The one element that stops a lot of people facing their problem is what Mr Prior describes as ''the denial process''. "They think, because they are a success in their business or because they can stop for work days or 'take a break from it' for a few weeks, that they don't have a problem. But they can't stay off it. And when they do drink again, the question they have to ask themselves is 'do I have control over the amount I drink? or do I often drink more than I intended to?"

Geraldine Moane is a psychologist with more than 30 years' experience. She also has over 20 years' experience in the area of alcohol, in particular, in relation to postcolonial psychology and the Irish psyche. She says: "It's important to remember there is often a tendency to feel that there is something wrong with women and that's why they are behaving in a certain way, somehow that it's a woman's fault that this is happening.

"And it's important not to view the reasons for this increase like that."

She explains: "Women did not drink to the same levels as men in the past, because they were prevented by cultural attitudes. There was a double standard around women's and men's drinking habits, just like there was a double standard around their sexuality, we judged them differently, and that is changing.
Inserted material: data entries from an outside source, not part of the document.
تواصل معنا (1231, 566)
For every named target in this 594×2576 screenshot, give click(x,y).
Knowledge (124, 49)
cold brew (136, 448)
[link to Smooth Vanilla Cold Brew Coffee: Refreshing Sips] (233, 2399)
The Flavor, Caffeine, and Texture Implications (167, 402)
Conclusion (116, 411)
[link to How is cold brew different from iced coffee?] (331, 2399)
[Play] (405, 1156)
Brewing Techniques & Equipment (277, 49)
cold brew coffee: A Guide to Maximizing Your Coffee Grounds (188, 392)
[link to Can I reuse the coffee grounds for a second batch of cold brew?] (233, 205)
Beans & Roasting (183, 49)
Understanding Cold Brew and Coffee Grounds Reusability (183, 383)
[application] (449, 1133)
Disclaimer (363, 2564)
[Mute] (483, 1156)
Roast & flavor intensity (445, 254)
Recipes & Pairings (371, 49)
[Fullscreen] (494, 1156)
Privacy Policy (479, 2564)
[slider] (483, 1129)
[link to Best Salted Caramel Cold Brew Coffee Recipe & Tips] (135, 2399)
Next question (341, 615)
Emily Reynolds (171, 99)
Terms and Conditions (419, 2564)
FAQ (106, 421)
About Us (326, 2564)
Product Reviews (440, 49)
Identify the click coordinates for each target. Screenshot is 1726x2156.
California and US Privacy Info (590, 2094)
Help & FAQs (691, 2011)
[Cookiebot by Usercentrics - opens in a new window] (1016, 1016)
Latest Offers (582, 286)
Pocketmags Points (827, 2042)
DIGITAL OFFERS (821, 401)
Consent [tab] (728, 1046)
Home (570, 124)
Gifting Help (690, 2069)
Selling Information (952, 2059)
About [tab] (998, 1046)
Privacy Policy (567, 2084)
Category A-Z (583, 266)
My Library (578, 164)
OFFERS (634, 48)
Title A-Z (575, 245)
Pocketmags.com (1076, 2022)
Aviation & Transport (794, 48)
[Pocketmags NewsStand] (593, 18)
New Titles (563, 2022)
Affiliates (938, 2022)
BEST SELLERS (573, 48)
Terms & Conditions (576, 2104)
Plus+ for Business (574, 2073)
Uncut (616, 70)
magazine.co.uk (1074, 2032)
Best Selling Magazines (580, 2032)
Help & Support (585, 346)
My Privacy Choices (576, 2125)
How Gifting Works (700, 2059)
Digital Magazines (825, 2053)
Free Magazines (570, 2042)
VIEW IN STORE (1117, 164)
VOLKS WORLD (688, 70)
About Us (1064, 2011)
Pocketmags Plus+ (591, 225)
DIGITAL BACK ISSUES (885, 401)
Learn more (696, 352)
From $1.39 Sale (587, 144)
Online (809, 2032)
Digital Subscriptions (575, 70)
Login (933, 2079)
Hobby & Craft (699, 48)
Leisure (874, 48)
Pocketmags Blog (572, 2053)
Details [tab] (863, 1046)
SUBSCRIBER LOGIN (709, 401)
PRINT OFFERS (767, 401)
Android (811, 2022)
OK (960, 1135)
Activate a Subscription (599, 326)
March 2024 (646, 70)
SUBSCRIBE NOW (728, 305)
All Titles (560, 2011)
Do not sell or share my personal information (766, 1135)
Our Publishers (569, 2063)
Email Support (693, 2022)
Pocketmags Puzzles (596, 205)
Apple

So women are adhering more to cultural norms and that is to drink a lot."

She echoes Mr Prior's assertion that ''social anxiety'' can play a part in women's propensity to drink large amounts of alcohol: "There are cultural norms around women to be nice and agreeable and good humoured and non-confrontational and fun and, when there is pressure to drink, it feeds that."

She adds: "That norm is very difficult for women. And drink makes it easier to perform in whatever way is expected of you.

"The other thing to remember is that women drinking at home is another cultural issue. Men will go to the pub midweek and that's not seen as problematic. But women are more likely to drink at home alone. That dynamic is hidden and more secretive, which means, when a dependency is created, it is more likely to take longer to spot. And they will be further down the road."